BEGIN RECORDS PROVIDED

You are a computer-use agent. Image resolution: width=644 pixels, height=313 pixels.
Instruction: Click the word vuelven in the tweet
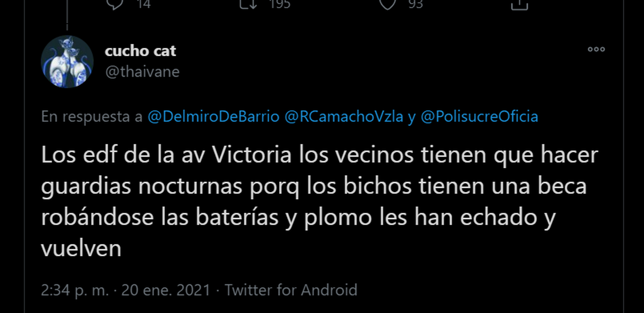pos(81,249)
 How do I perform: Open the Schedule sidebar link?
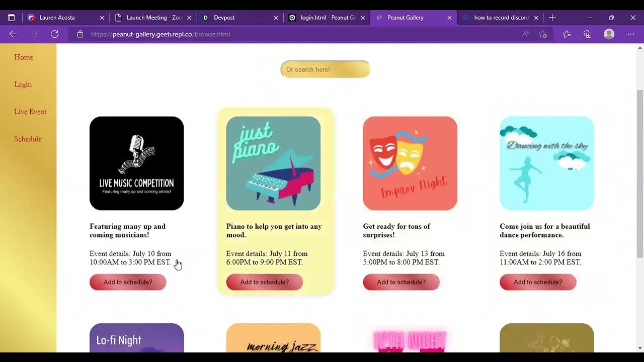pyautogui.click(x=28, y=139)
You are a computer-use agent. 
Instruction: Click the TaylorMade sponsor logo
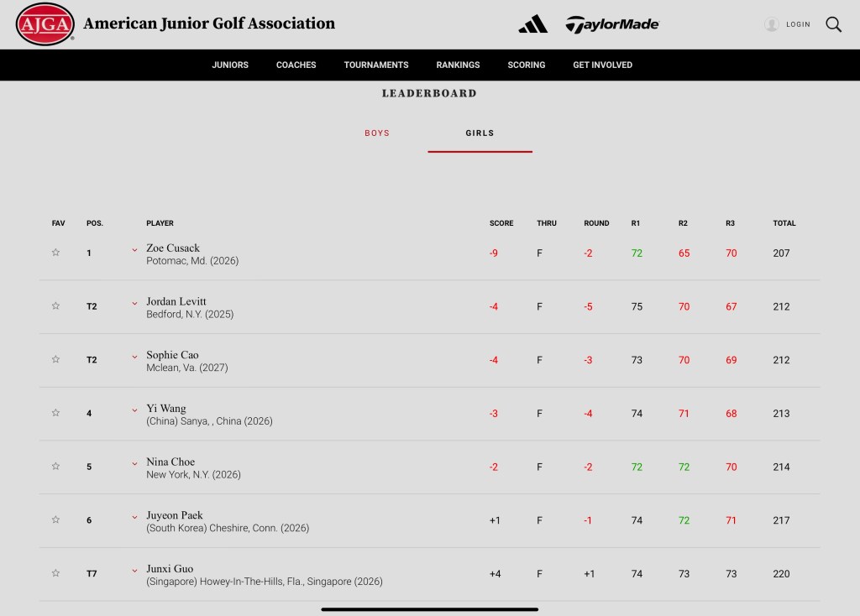612,24
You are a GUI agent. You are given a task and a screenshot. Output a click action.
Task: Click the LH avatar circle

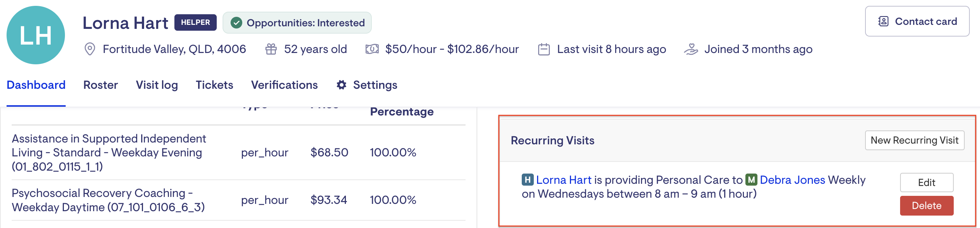pos(35,35)
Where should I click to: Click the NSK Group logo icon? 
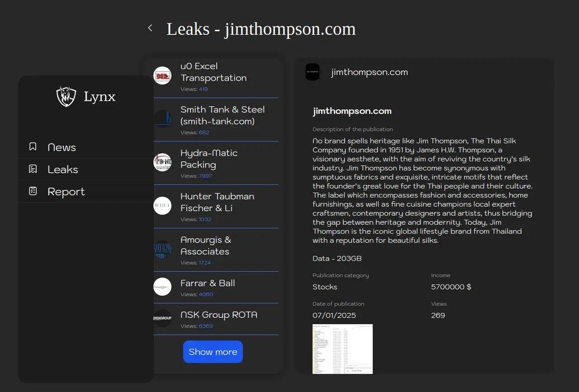[x=162, y=318]
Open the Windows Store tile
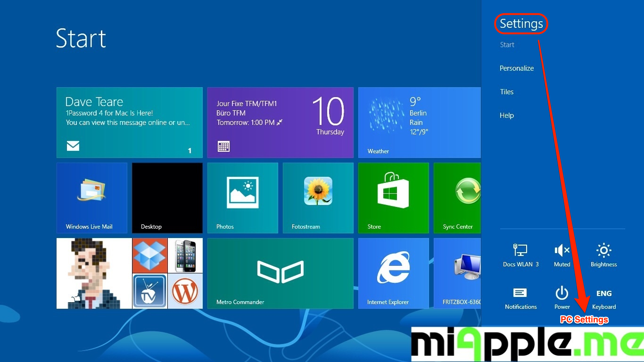The height and width of the screenshot is (362, 644). pos(393,198)
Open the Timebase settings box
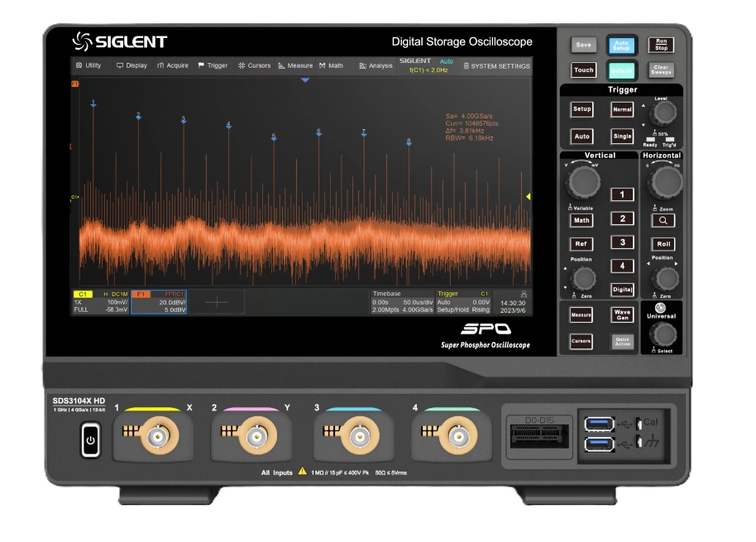 click(x=401, y=302)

END RECORDS PROVIDED

◆ **EXERCISE BRIEF**: Restate the data word for word and exclude every picture.

◆ **ANSWER TO THE EXERCISE**:
You are a computer-use agent. Image resolution: width=644 pixels, height=313 pixels.
Instruction: Click the word vuelven in the tweet
pos(81,249)
 How do I perform: Open the Schedule sidebar link?
pyautogui.click(x=28, y=139)
You are a computer-use agent. 
Instruction: Click the TaylorMade sponsor logo
612,24
You are a GUI agent. You are given a task and a screenshot. Output a click action.
Task: Click the LH avatar circle

pos(35,35)
Where should I click to: Click the NSK Group logo icon? 
[x=162, y=318]
Open the Windows Store tile
The height and width of the screenshot is (362, 644). pos(393,198)
Open the Timebase settings box
 click(x=401, y=302)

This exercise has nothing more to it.